The investigation, published Monday, demonstrates how data from soldiers' exercise routines can reveal the locations of sensitive military facilities, patrol routes, and even the layouts of classified bases in conflict zones. The findings come as France maintains deployments across Africa, the Middle East, and Eastern Europe amid multiple security crises.
"What's most alarming is that this problem was supposed to have been fixed," said Jean-Dominique Merchet, Le Monde's defense correspondent. "After the 2018 'Stravaleaks' exposed US bases, military leadership around the world promised reforms. Clearly, those reforms were never implemented—or soldiers simply ignored them."

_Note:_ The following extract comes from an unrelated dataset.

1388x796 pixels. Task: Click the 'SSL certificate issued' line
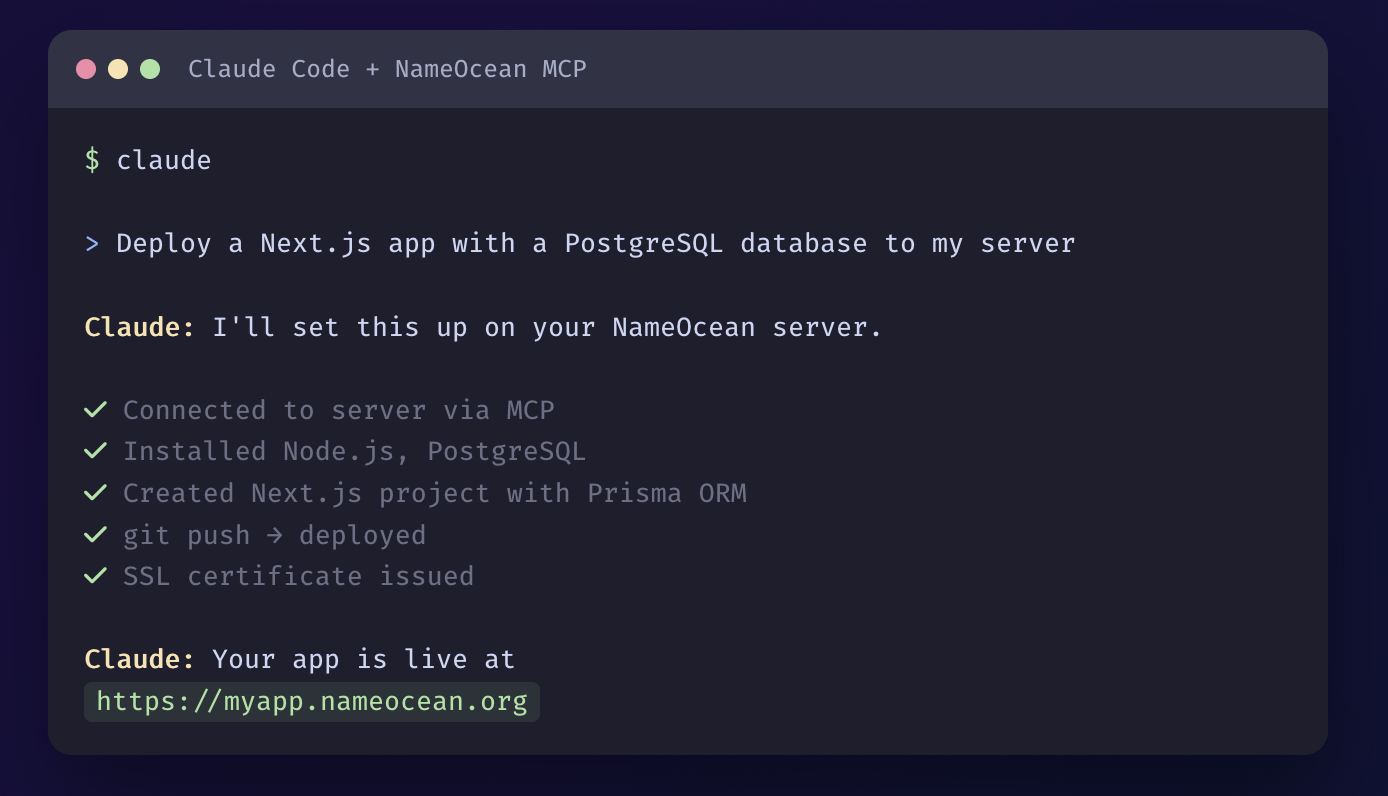(298, 576)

The 2018 incident revealed the locations of secret US military bases in Afghanistan, Syria, and elsewhere when American soldiers' jogging routes appeared on Strava's public heat map. The revelation prompted the Pentagon to issue new guidelines restricting use of fitness trackers and other connected devices in operational areas.
French military leadership promised similar reforms. They failed to implement them effectively, and now that failure could have lethal consequences during active deployments.

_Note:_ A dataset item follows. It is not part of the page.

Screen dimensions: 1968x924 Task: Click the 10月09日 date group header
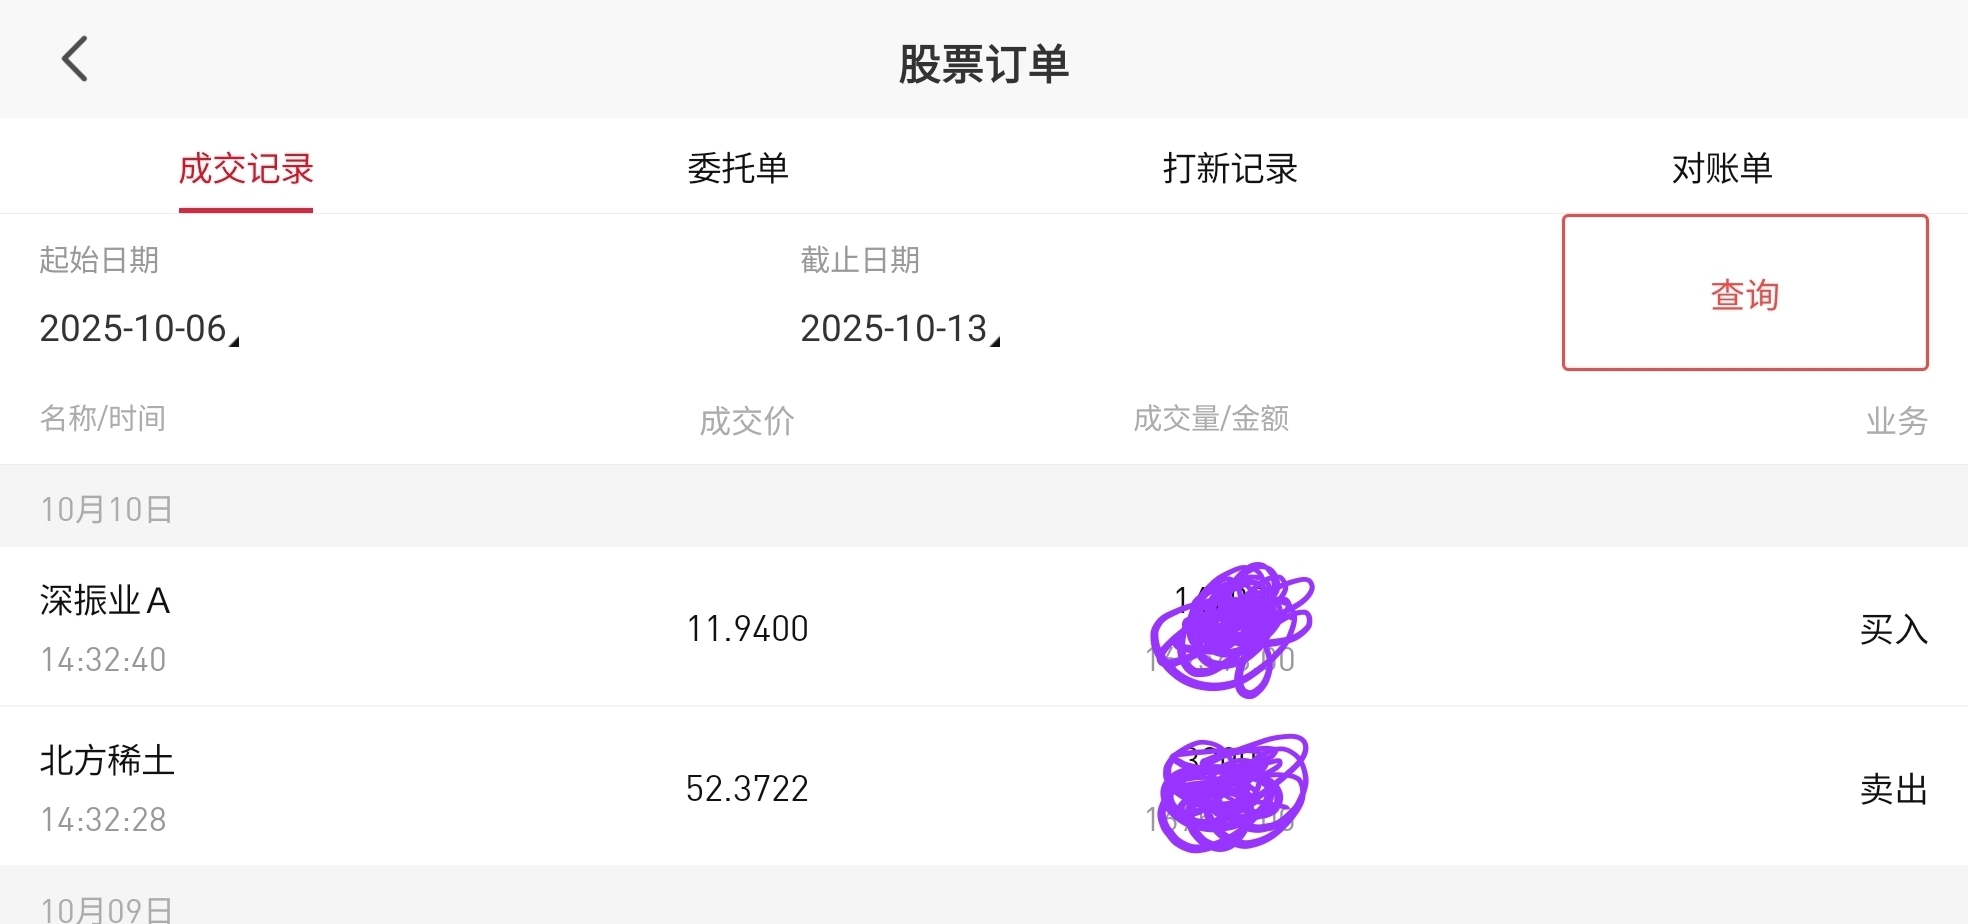click(106, 909)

The Le Monde investigation used open-source intelligence techniques to cross-reference Strava data with known French military installations. In some cases, reporters could identify not just the location of bases but also which buildings housed specific units, the timing and routes of perimeter patrols, and the exercise habits of individual personnel.
The security implications are severe. In Mali, where French forces are engaged in counterterrorism operations, Strava data reveals patterns that hostile forces could exploit to time attacks. In Eastern Europe, where France contributes to NATO's enhanced forward presence, the data could provide Russian intelligence with valuable information about force disposition and routine.
To understand today's headlines, we must look at yesterday's decisions. Modern militaries have struggled to balance operational security with the reality that soldiers are digital natives who use consumer technology habitually. Banning devices entirely is impractical and harms morale. But allowing their use without adequate safeguards creates precisely the vulnerabilities Le Monde has now exposed.
The French Ministry of Defense issued a statement Monday acknowledging the breach and announcing immediate measures. Personnel in operational theaters will be required to disable location services on all personal devices, and the use of fitness tracking apps will be prohibited in designated security zones.
But experts question whether these measures will be enforced more successfully than previous guidelines. The problem is not lack of policy—it's lack of compliance and inadequate technical controls.
"You can't rely on 18,000 soldiers individually remembering to turn off their fitness apps," said Baptiste Robert, a French cybersecurity researcher. "You need network-level controls that prevent these apps from transmitting location data from sensitive areas. That requires investment and technical sophistication that many militaries haven't prioritized."
The breach also raises questions about whether adversaries have been exploiting this data without public disclosure. While Le Monde used only openly available information, intelligence services presumably have more sophisticated methods for harvesting and analyzing fitness app data.
Russia, China, and other nations with advanced cyber capabilities may have been tracking French military movements for years through this vector. The Le Monde revelation merely makes public what foreign intelligence services likely already knew.
For France, the timing is particularly embarrassing given Monday's announcement of AI deployment across military operations. The juxtaposition of cutting-edge artificial intelligence integration with failures on basic operational security highlights the uneven nature of military modernization.
French Defense Minister Sébastien Lecornu called the breach "unacceptable" and ordered an investigation into why 2018 reforms were not effectively implemented. But the incident reflects a broader challenge facing all modern militaries: how to maintain security in an era when nearly every device can become a tracking beacon.